[Stored data entries]
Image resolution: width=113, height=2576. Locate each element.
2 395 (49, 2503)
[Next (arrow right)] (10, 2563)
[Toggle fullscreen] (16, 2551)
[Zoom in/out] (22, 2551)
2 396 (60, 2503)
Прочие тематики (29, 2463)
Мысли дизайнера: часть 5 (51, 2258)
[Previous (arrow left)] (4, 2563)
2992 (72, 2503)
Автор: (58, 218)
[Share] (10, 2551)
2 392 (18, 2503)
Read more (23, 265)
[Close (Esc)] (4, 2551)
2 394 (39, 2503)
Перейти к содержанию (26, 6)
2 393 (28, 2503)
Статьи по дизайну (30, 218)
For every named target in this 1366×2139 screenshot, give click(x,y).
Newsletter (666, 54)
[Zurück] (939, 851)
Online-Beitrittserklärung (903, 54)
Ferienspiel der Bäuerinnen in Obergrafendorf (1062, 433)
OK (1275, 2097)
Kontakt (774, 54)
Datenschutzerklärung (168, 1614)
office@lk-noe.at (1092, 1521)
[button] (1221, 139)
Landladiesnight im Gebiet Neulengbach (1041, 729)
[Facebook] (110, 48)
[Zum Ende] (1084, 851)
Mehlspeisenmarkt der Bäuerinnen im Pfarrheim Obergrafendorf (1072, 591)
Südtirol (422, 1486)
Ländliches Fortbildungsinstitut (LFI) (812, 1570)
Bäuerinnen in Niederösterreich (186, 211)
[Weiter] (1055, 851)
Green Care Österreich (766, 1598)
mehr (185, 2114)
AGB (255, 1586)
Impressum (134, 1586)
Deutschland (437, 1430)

--- Assignment ---
Search the data for the string "Bäuerinnen". List each line that has it.

--- Response area ---
Ferienspiel der Bäuerinnen in Obergrafendorf (1062, 433)
Mehlspeisenmarkt der Bäuerinnen im Pfarrheim Obergrafendorf (1072, 591)
Bäuerinnen in Niederösterreich (186, 211)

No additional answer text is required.